Third-year in the College Justin Palmer decided to bring the Freedom Quilt Project to campus after hearing on the British Broadcasting Corporation about students' efforts to make a freedom quilt at George Washington University (GWU). The quilt, which will include panels from different University groups, will be laid out along with those of other universities on September 11, 2002 at the National Mall in Washington, D.C.
"The goal is to get all the other universities on the Mall to unveil at the same time. You'll see what's represented by all college campuses all over the country," said Andrew Macnally, a second-year in the College who is helping Palmer organize the quilt.

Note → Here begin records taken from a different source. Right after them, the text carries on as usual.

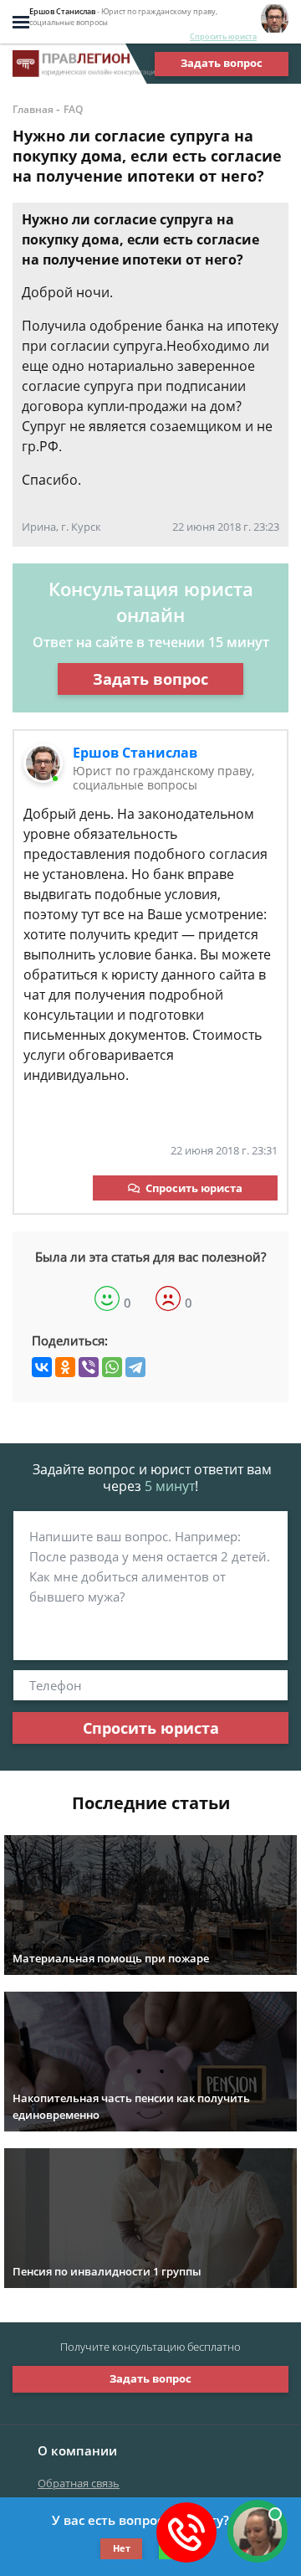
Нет (121, 2548)
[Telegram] (135, 1367)
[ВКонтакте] (42, 1367)
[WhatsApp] (112, 1367)
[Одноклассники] (65, 1367)
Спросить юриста (223, 36)
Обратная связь (79, 2483)
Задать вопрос (222, 62)
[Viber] (89, 1367)
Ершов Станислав (135, 752)
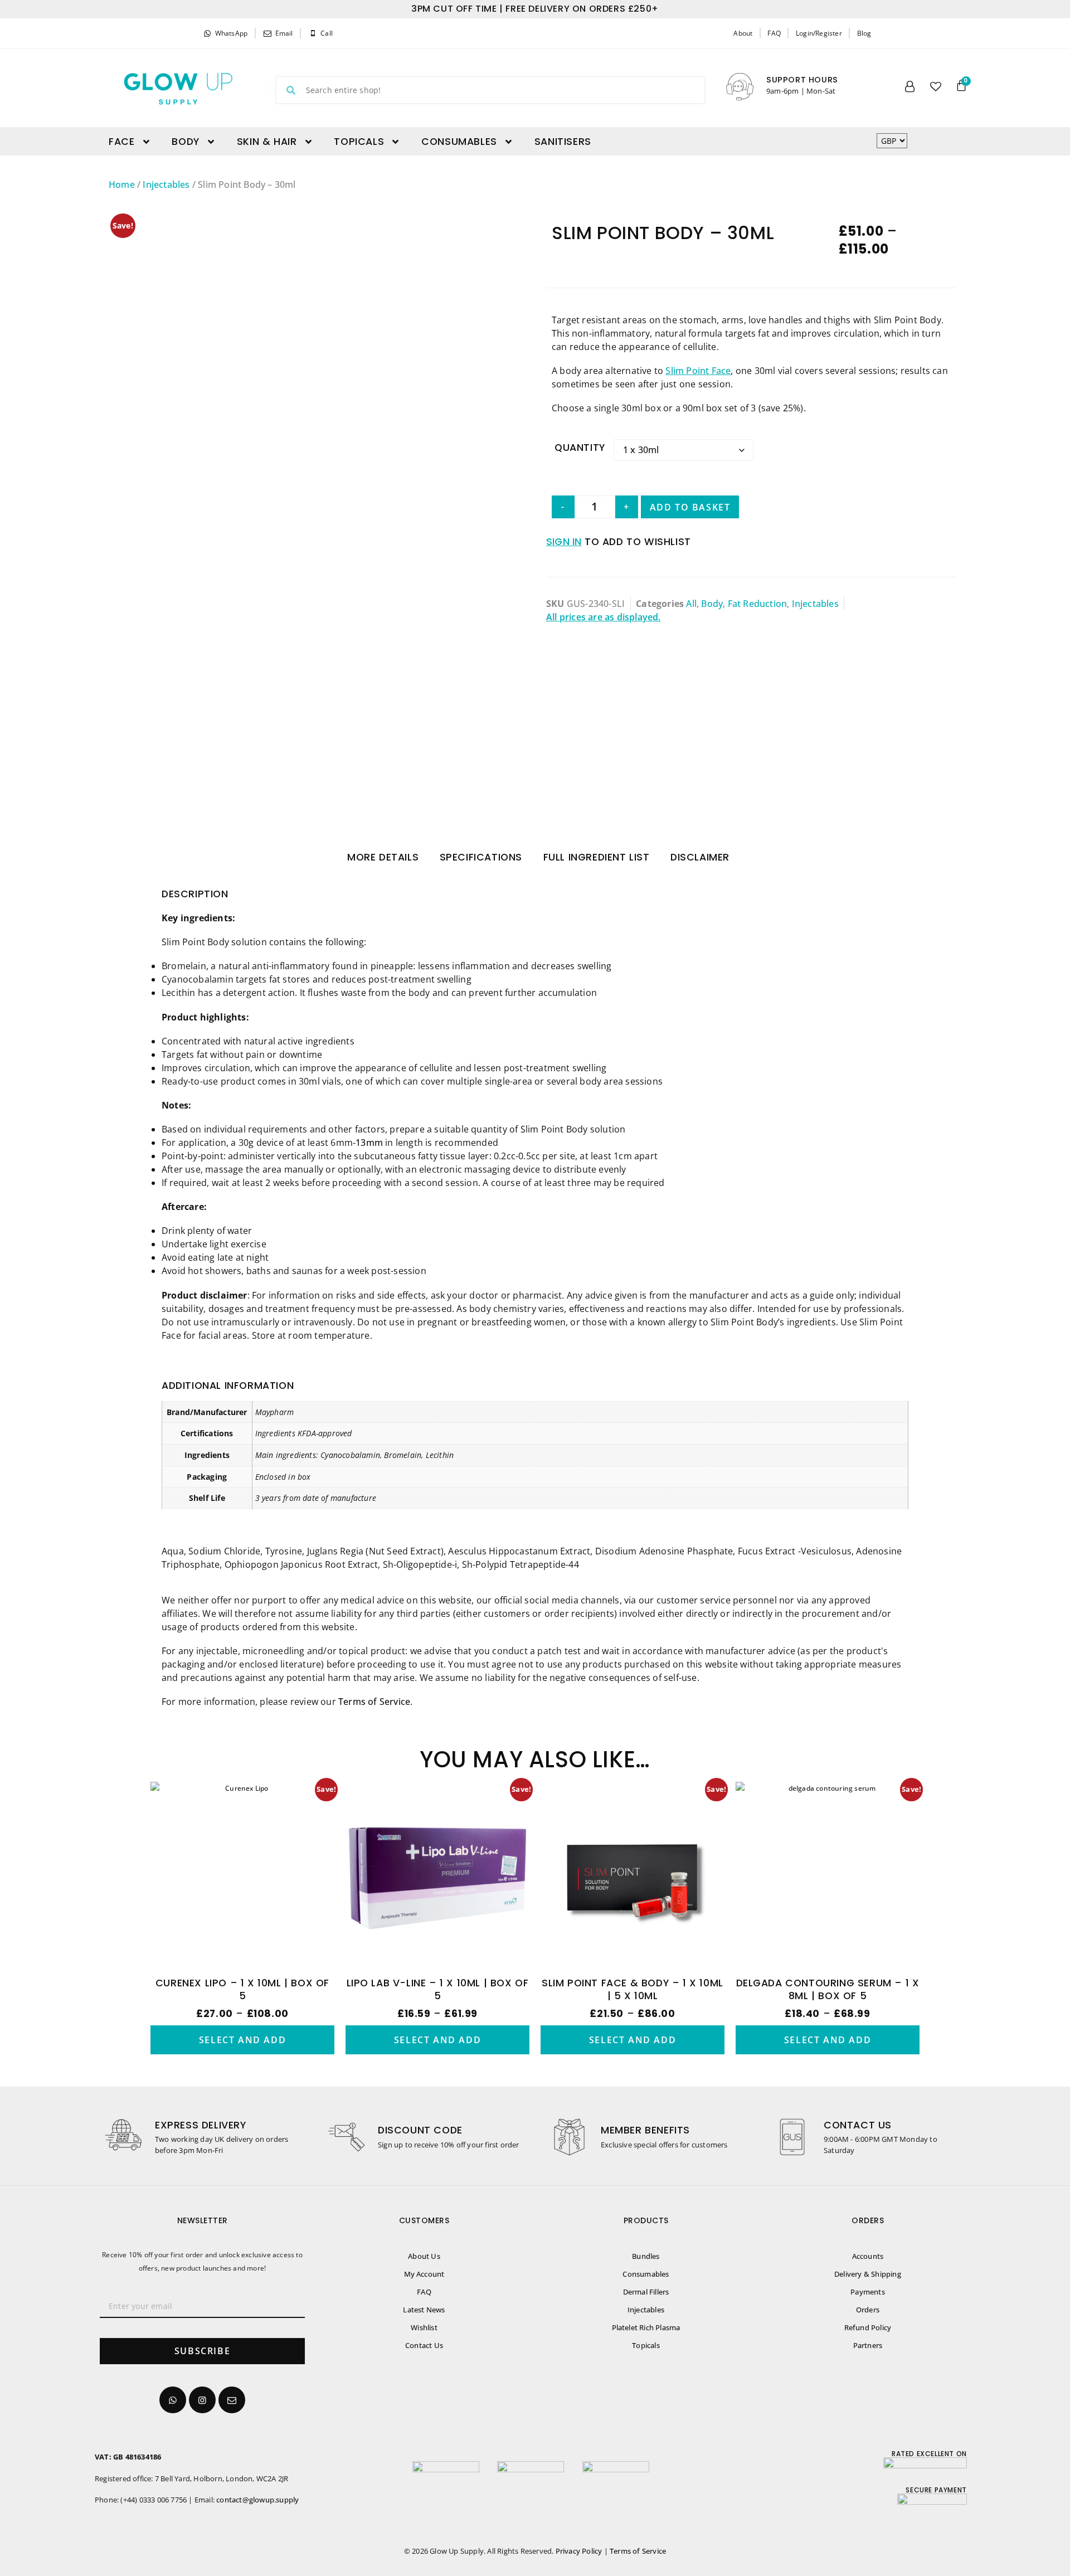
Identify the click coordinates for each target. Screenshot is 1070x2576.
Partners (868, 2345)
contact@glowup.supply (257, 2500)
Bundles (645, 2256)
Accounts (868, 2256)
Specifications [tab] (481, 857)
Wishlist (424, 2327)
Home (122, 184)
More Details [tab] (383, 857)
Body (185, 141)
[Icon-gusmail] (231, 2400)
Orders (867, 2310)
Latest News (424, 2310)
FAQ (424, 2292)
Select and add (242, 2040)
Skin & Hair (267, 141)
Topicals (359, 141)
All (691, 603)
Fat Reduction (757, 603)
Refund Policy (868, 2327)
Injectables (166, 184)
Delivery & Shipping (867, 2274)
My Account (424, 2274)
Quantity (580, 447)
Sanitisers (562, 141)
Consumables (459, 141)
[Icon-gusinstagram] (202, 2400)
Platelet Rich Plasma (646, 2327)
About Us (424, 2256)
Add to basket (690, 507)
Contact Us (424, 2345)
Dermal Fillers (646, 2292)
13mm (369, 1142)
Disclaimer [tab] (699, 857)
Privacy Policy (579, 2551)
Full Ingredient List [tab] (596, 857)
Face (121, 141)
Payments (867, 2292)
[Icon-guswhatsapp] (172, 2400)
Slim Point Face (698, 370)
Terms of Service (374, 1701)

The quilt will be 25 yards long with 320 red, white, and blue panels of one square yard each. University groupsincluding recognized student organizations (RSOs), departments, sports teams, fraternities and sororities, houses, and Laboratory School classeswill each decorate a panel for the quilt.
"Our goal is to incorporate the University of Chicago at all levels," Macnally said. "We're looking for a student group to represent what they're about and show how that makes up the fabric of the nation."
The Freedom Quilt Project, which according to Palmer will soon be an RSO, already has over 20 organizations that have agreed to contribute panels. JoAnn Fabrics agreed to honor the discounts that they gave to the GWU students, as well as cut the fabric to the correct size, so each organization will pay only $3 for a panel. Using the $300 received from the Student Government Finance Committee, the quilt organizers will buy craft supplies that the groups can use to decorate their panels.
Palmer and Macnally, along with third-years in the College Anne Szustek and Jason McCabe, have been e-mailing organizations on campus and meeting with administrators, who according to Macnally have been supportive of the idea. Recently, they began attending RSO meetings to encourage the organizations to contribute panels.
"What we're finding is that once we're getting personal contact with people, it's been going well, and we've just begun to branch out into graduate schools," Macnally said.
If they fail to get 320 groups to participate, they plan to halve the size of the quilt to 160 yards. "We're realistic. This is an enormous task, but our full and earnest intention is to get every group," Macnally said.
Palmer and Macnally are also looking at local sewing companies that would be willing to put the panels together into a large American flag at a reduced cost. They plan to sew parts together but to have walking paths between the stripes of the flag so that people can walk through and see the individual panels when it is unveiled in September.
"In its entirety, the Freedom Quilt Project will symbolize the diversity of our campus and our nation, but emphasize the unity that held us all together after September 11," Palmer said.